Chapter 21- The Health Record Flashcards
Medical Record:(The Chart)
Important legal docs in the healthcare
CC:
Chief Complaint
EHR:
Electronic Health Record
PMH:
Past Medical History
SOAP: ( A method for charting)
Subjective, Objective, Assessment, Plan
HIPPA:
Health Insurance Portability & Accountability Act
HITECH:
Health Information Technology for Economic and Clinical Health Act
What is the advantage of EHR?
-Reducing the incidences of medical error by improving accuracy of medical record.
- It is efficient
-Management capabilities
- Able to read co workers notes/ handwriting
Parts of a Medical Records:
Demographics, PMH, Social History, CC
Demographics:
Pt’s name, DOB, Contact Info, Home Address, Healthcare Insurance, etc.
PMH: Past Medical History
Previous illnesses, injuries, usual childhood diseases (UCD), hospitalizations, surgeries; current health status
Social History: (SH)
Marital status, substance use, diet, occupation, pets, personal habits, sexual preferences, lifestyle
CC:
CC is the reason for the visit
Usually documented in patient’s own words (with quotation marks)
OLDCARTS
HPI:
History Present Illness
- The detailed part of the issue for coming into the office.
Signs:
Anything that can be measured or observed by others.
Ex: Edema, Rash, Bruise
Symptoms:
Something that is only perceived by the pt. also called subjective data/
( Pain, Headache, Dizziness, and Nausea)
Type of Chart Formats:
SOMR, POMR
SOMR:
Source Oriented Medical Records*
- Common in paper charts, which are divided by sources.

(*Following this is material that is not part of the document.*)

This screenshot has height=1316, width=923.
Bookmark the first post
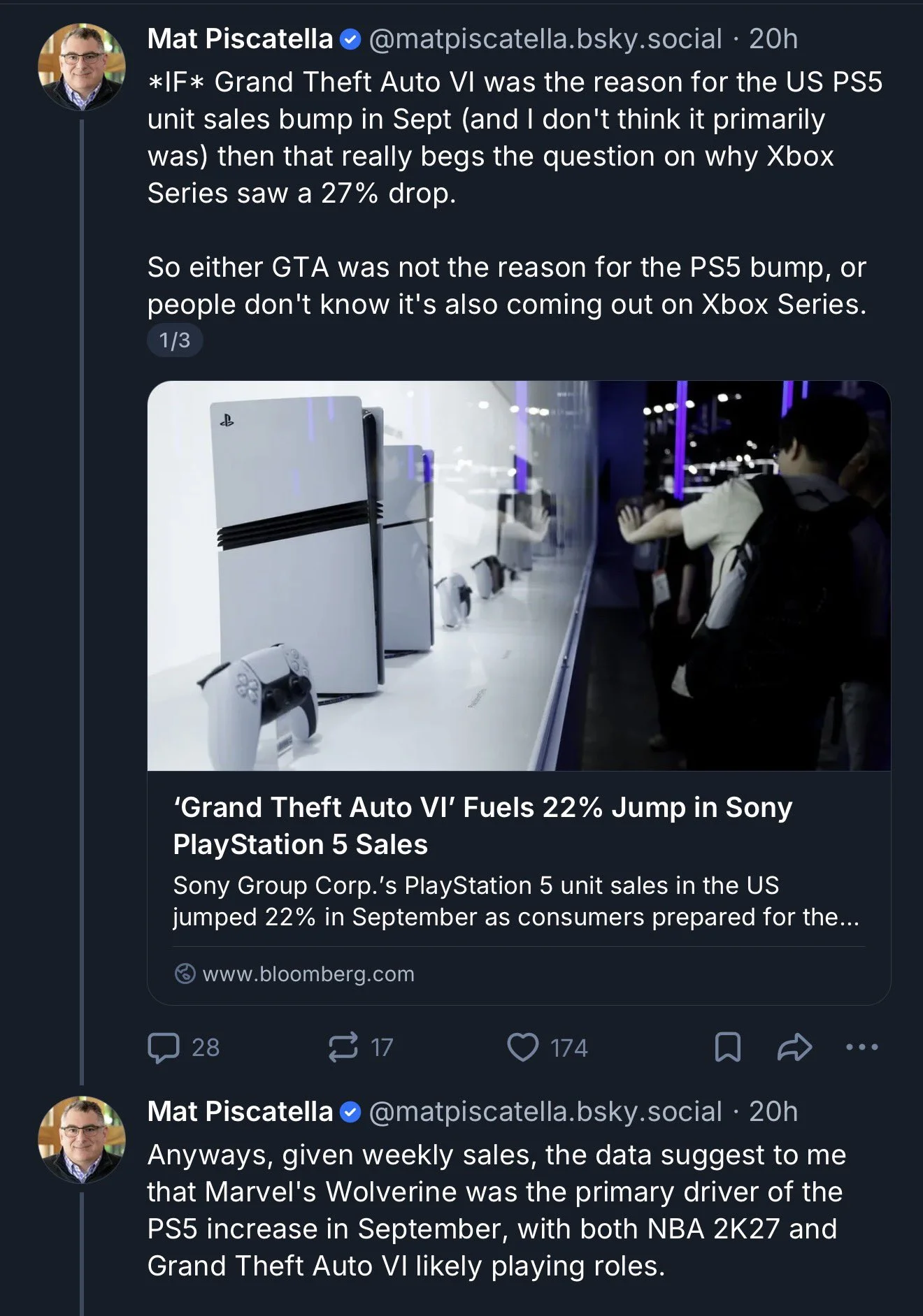(727, 1047)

- It’s the most common and traditional
POMR:
Problem Oriented Medical Record
(4 components)
- Database, Problem List, Treatment Plan, Progress Notes
- Not very commonly used
SOAP Notes:
Subjective Data: obtained from PT. (Symptoms)
Objective Data: Clinical evidence or observations from the provider. (Signs)
Assessment: The provider indicates the problem number & diagnoses.
Plan: Includes providers suggested treatments.
- The MA fills our the S & O.
- The Provider does the A & P.
Anaphylaxis:
A severe reaction that can be life- threatening.
What is continuity of care?
Continuity of care is the smooth continuation of care from one provider to another. This allows the patient to receive the most benefit with no interruption or duplication of care.
Reasons to have accurate records:
- Proof needed for a legal defense
- Reimbursement
- Higher Quality of Care
- Track Vital Statistics
Who owns the medical record?
The Physians office
- The place where the chart was created.